In multicellular organisms, cells need to communicate with one another to ensure proper tissue and organ development, and to prevent diseases such as cancer. My lab studies an essential but poorly understood aspect of this process: how signals are transmitted from the outside of the cell across the membrane to the cell interior. We are tackling this problem from an interdisciplinary perspective, drawing on protein and lipid biochemistry, cell biology, physiology, embryology, and a range of related approaches.
A better understanding of cell-cell communication will allow us to understand at a molecular level how tissues and organs develop. It will also help us to design better therapies for birth defects, cancers, and other diseases.
Current research in my lab focuses on:
- Signal transduction in the Hedgehog cascade, which controls the development of nearly all of our tissues and organs and is mutated in several widespread cancers. Surprisingly, we know nearly nothing about how some of the most critical steps in this pathway operate. We are approaching this question by merging in vitro biochemistry, biophysics, and structural biology with in vivo cellular and organismal functional readouts. Our studies have provided foundational insights into how Hedgehog signals are received and transmitted across the membrane. In turn, these insights are helping us develop innovative strategies to control this pathway in cancer and degenerative disorders.
- Signaling pathways in the primary cilium. The primary cilium is a tiny antenna-shaped membrane protrusion that is critical to Hedgehog and a range of other signaling pathways controlling the nervous, cardiovascular, and musculoskeletal systems.
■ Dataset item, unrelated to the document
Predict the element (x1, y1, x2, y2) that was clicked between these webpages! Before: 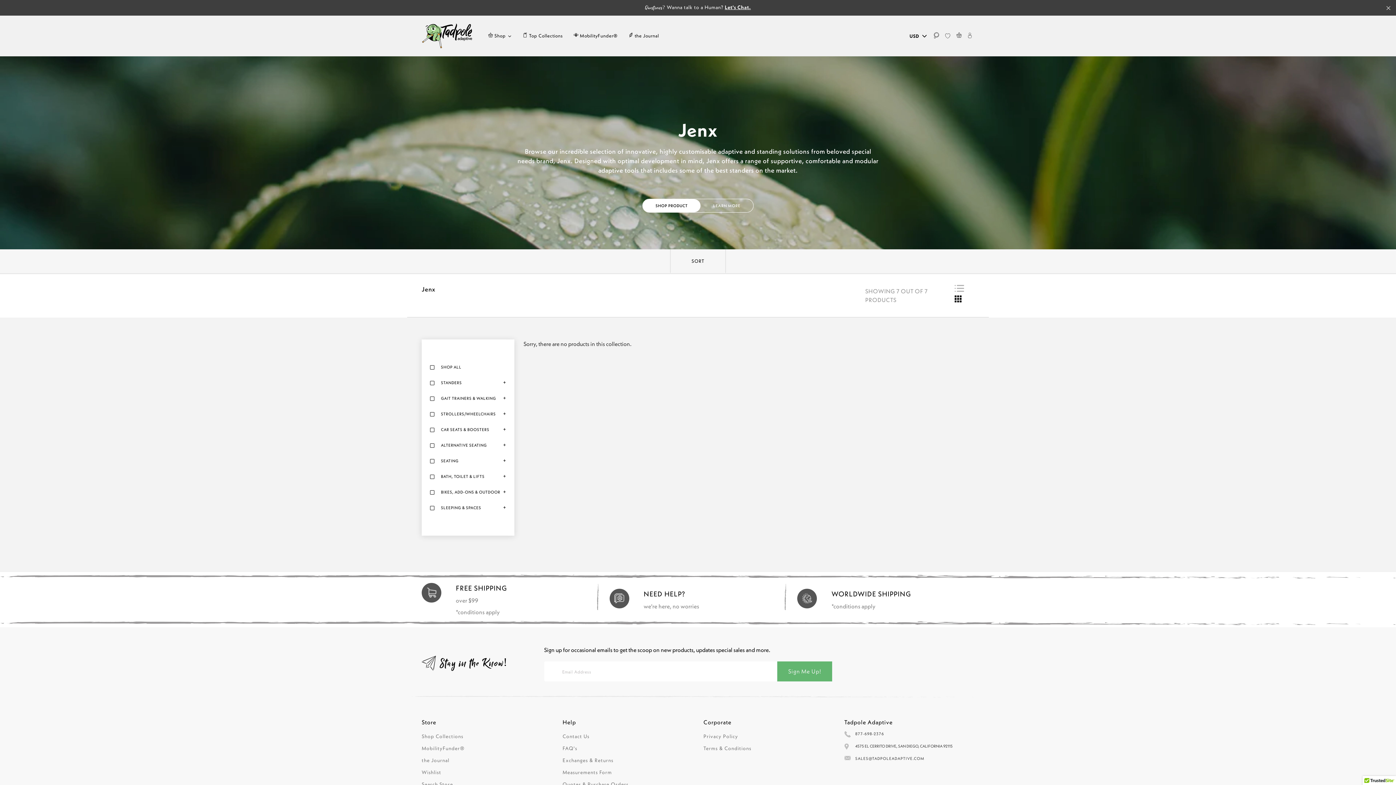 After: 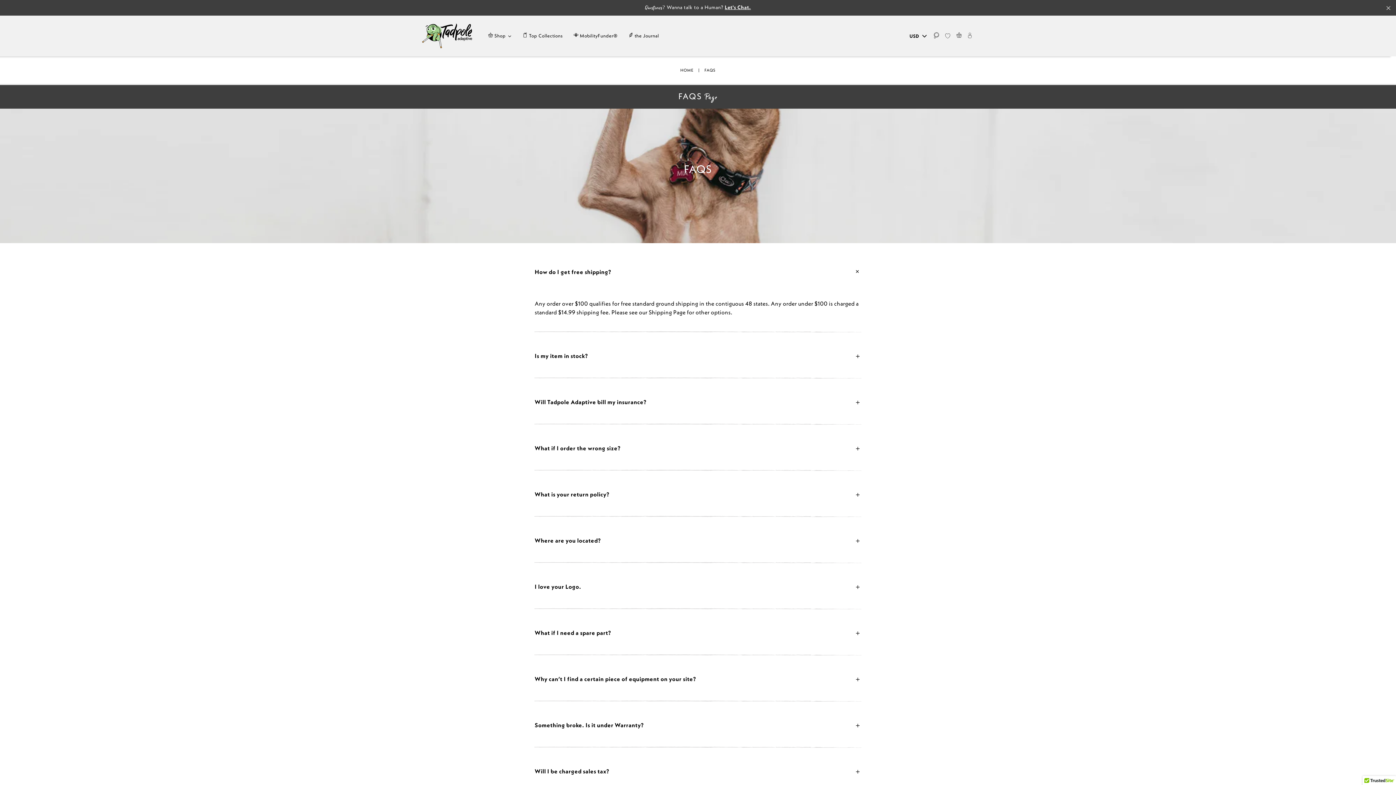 Action: bbox: (562, 743, 692, 754) label: FAQ's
We are using novel live cell fluorescent activity reporters to dissect the signaling events that unfold within this tiny organelle.
- How lipids and kinases influence signal transduction. Our work on Hedgehog has led to new principles regarding how lipids can bind to and activate membrane receptors, and how membrane receptors can signal to kinases. We are now using these principles to unravel the signaling mechanisms in a variety of other signaling pathways, including G protein-coupled receptor cascades critical throughout human health and physiology.
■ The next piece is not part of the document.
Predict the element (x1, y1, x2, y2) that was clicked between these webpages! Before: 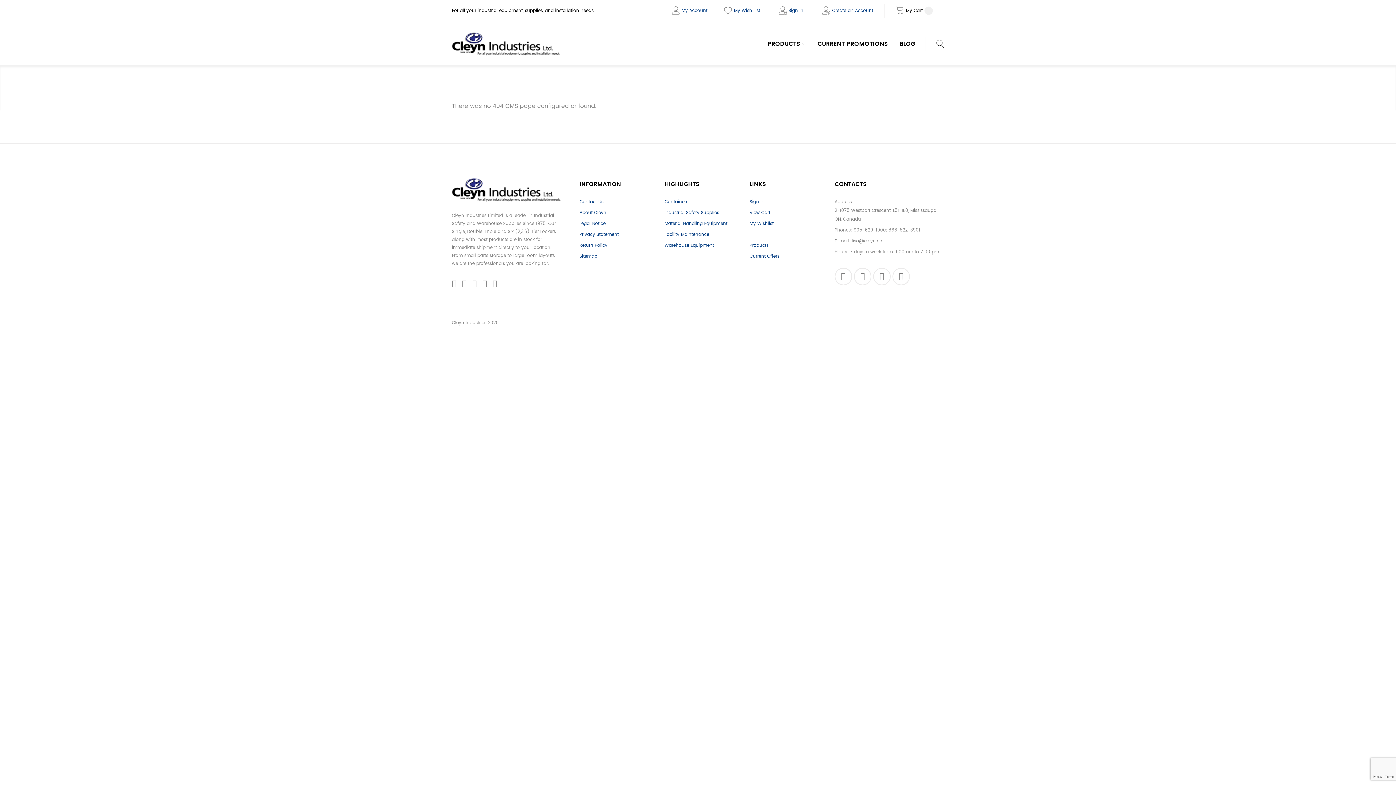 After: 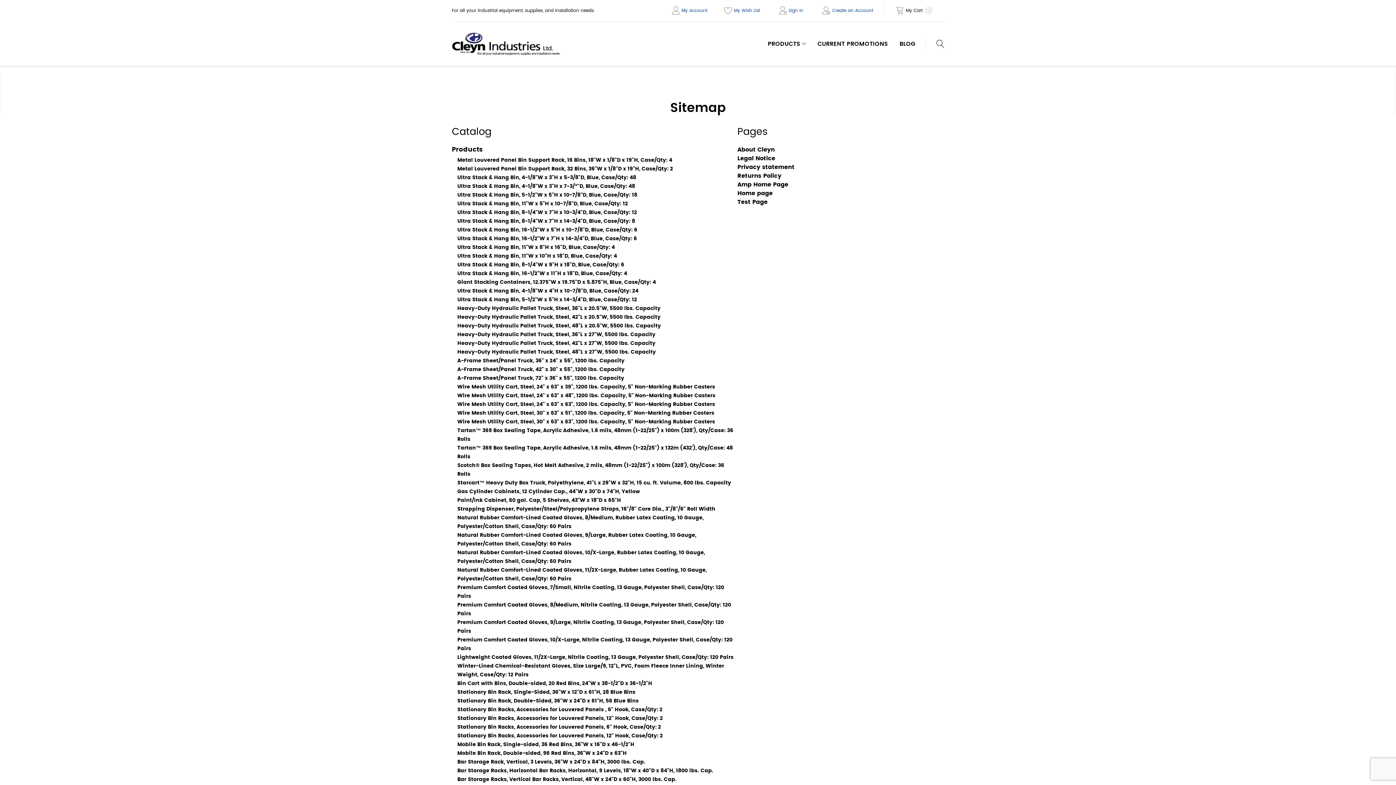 Action: label: Sitemap bbox: (579, 252, 597, 261)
Left: A 2.8 Å crystal structure of SMOOTHENED (green), the main signal transducer in the Hedgehog pathway, bound to cholesterol ligands (yellow) and trapped in an active state by a conformation-specific nanobody (NbSmo8, orange)(Desphande et al, Nature 2019). Right: Hedgehog signaling in the primary cilium. SMOOTHENED (magenta) controls protein kinase A (PKA, green) via an unprecedented mechanism - it directly binds and inactivates PKA by physically blocking the enzyme’s active site (Arveseth et al, PLOS Biol 2021; Happ et al, biorxiv 2021). The cilium is marked by SMOOTHENED staining (magenta), and the nucleus is marked by Hoechst staining (blue).